Modèle pour les autres pays européens

La société norvégienne de neurologie et la direction norvégienne de la santé s’efforcent d’atteindre les objectifs du programme, qui pourrait servir de modèle à d’autres pays, la Norvège étant le premier pays d’Europe à lancer un programme de ce type.

Cela inclut la levée de 20 millions d’euros pour financer un centre national de recherche clinique dédié au traitement clinique de maladies graves telles que la sclérose en plaques, la démence ou la sclérose latérale amyotrophique (SLA). Le Conseil norvégien de la recherche recevra également 5 millions d’euros supplémentaires pour développer la recherche et l’innovation dans le domaine des maladies neurologiques.

Le professeur Aamodt déclare : “Nous pensons que cette approche nationale devrait être reproduite et mise en œuvre dans d’autres pays européens, en fonction de chaque pays. Le continent connaîtra des changements sociétaux majeurs – tels que le vieillissement de la population – qui auront un impact sur les maladies cérébrales, et les systèmes de santé devront s’adapter à ces changements”.

Suite au lancement de la stratégie norvégienne pour la santé cérébrale, l’EAN et l’EFNA (Fédération européenne des associations neurologiques) appellent à la mise en place d’un programme européen visant à sensibiliser le public aux maladies cérébrales, à influencer les gouvernements et à appliquer les connaissances scientifiques les plus récentes pour améliorer les résultats pour les patients et la société.

Focus sur l’apoplexie et la démence 

Un sujet important du congrès était la charge de morbidité de l’apoplexie et de la démence. Le professeur Vladimir Hachinski, spécialiste des accidents vasculaires cérébraux (AVC) de renommée mondiale, a souligné que les AVC représentent 42 % des maladies neurologiques (contre 10 % de la démence) et que de nombreux cas de démence pourraient être évités en prévenant les AVC. Selon une étude récente du Lancet, que nous avons présentée ici, environ une personne sur cinq développe une démence au cours des cinq premières années suivant l’AIT ou l’apoplexie. Le professeur Hachinski déclare : “Les maladies neurologiques sont la principale cause des années de vie avec handicap (AVCI). […] La bonne nouvelle est que les accidents vasculaires cérébraux en 90 sont potentiellement évitables en contrôlant les facteurs de risque”. L’apoplexie et la démence ont en commun de nombreux facteurs traitables, notamment l’exercice physique, un mode de vie actif, une alimentation saine, une pression artérielle normotendue, etc.
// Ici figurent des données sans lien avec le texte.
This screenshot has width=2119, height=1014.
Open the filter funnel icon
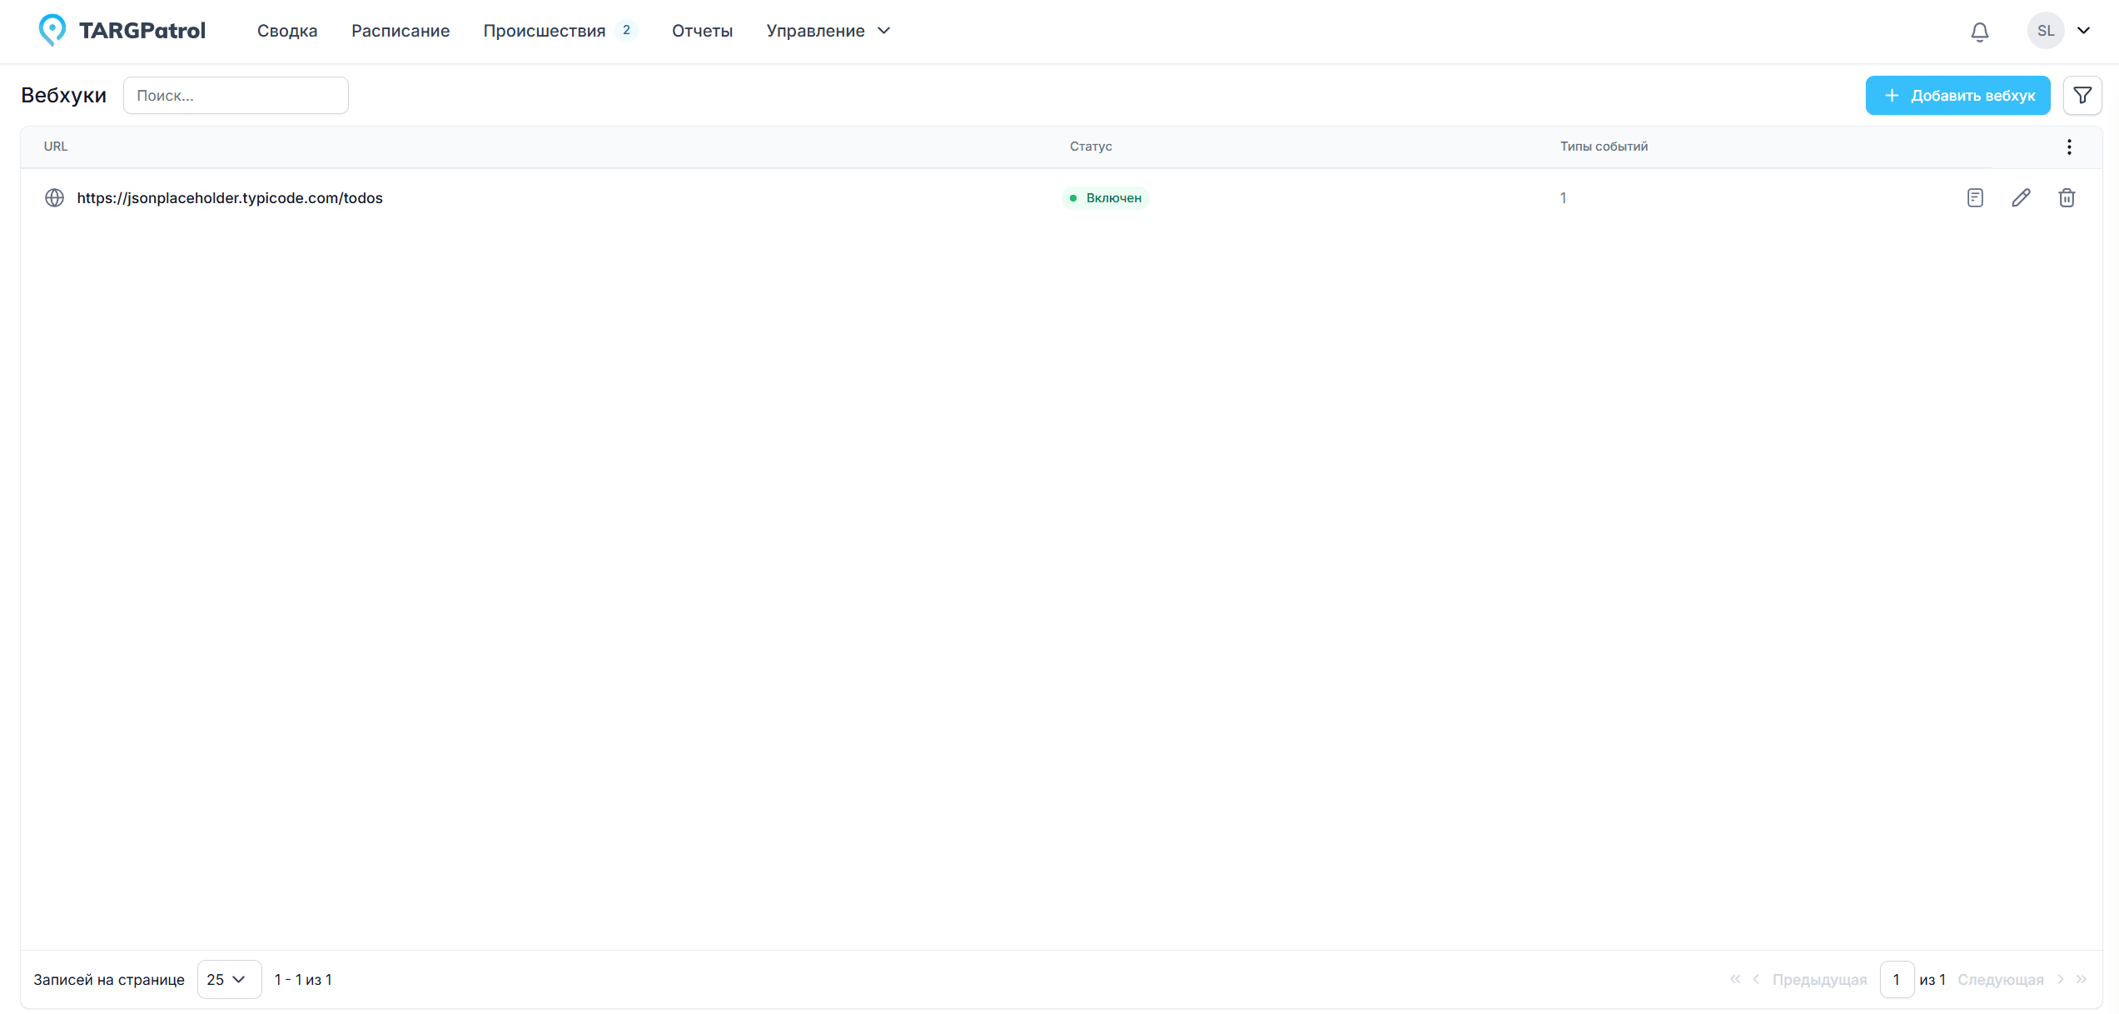tap(2082, 96)
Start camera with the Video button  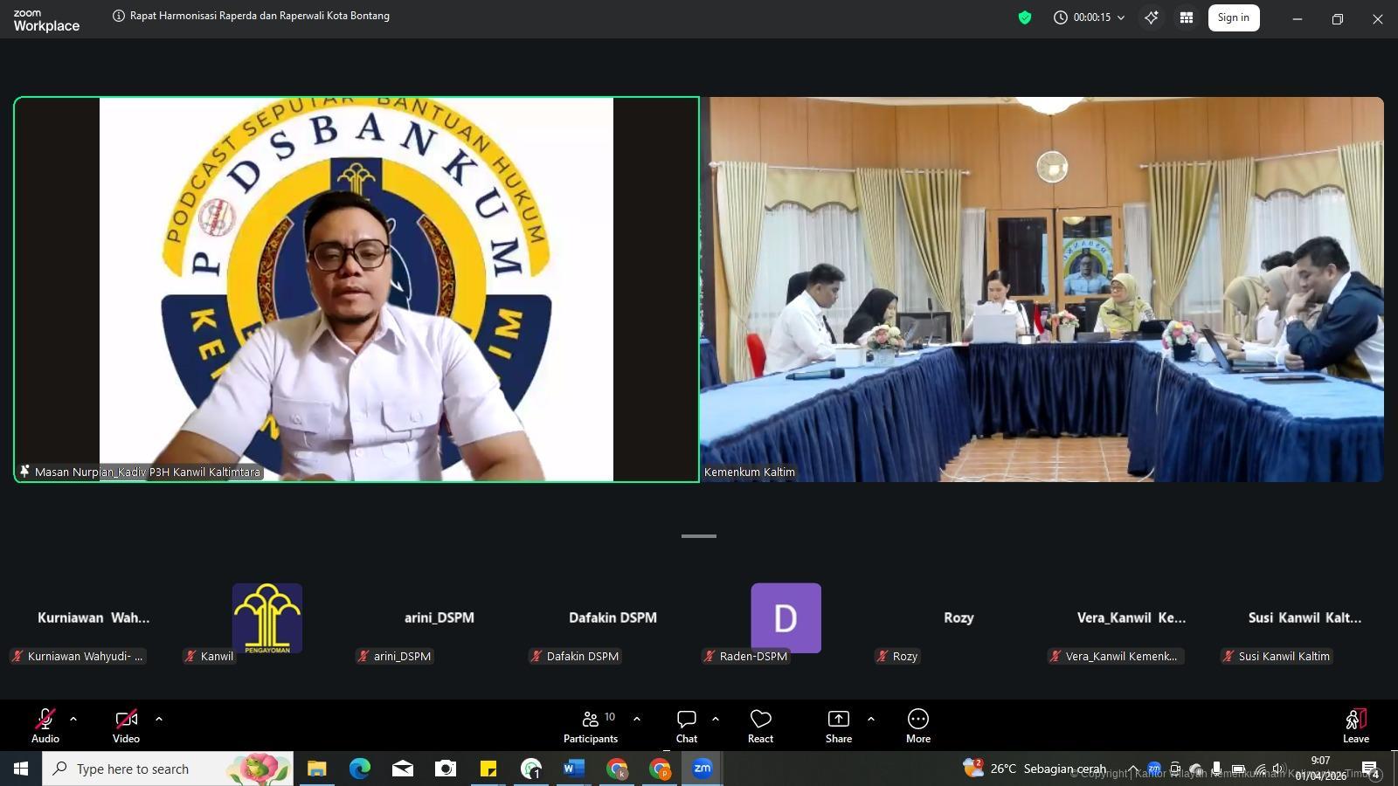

La recherche d’un remède à la maladie d’Alzheimer s’est concentrée sur l’hypothèse amyloïde/tau au cours des 40 dernières années, mais cette approche “à voie unique” n’a jusqu’à présent pas réussi à produire ne serait-ce qu’un seul agent modificateur de la maladie, selon Hachinski.
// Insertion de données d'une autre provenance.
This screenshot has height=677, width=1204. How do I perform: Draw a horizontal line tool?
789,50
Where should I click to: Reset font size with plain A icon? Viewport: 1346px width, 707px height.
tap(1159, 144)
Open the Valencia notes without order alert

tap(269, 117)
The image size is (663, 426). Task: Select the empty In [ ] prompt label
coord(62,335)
Les études présentées lors du symposium plénier du congrès de l’EAN soulignent également que la majorité des maladies neurologiques sont liées à la neuro-inflammation, y compris celles qui étaient auparavant considérées comme non inflammatoires, telles que la maladie d’Alzheimer, la SLA, les troubles moteurs, l’apoplexie, la migraine et l’épilepsie. À cette fin, l’EAN coopère avec la revue Nature, qui a publié après le congrès un numéro spécial contenant des articles rédigés par divers intervenants sur le thème général de la neuro-inflammation.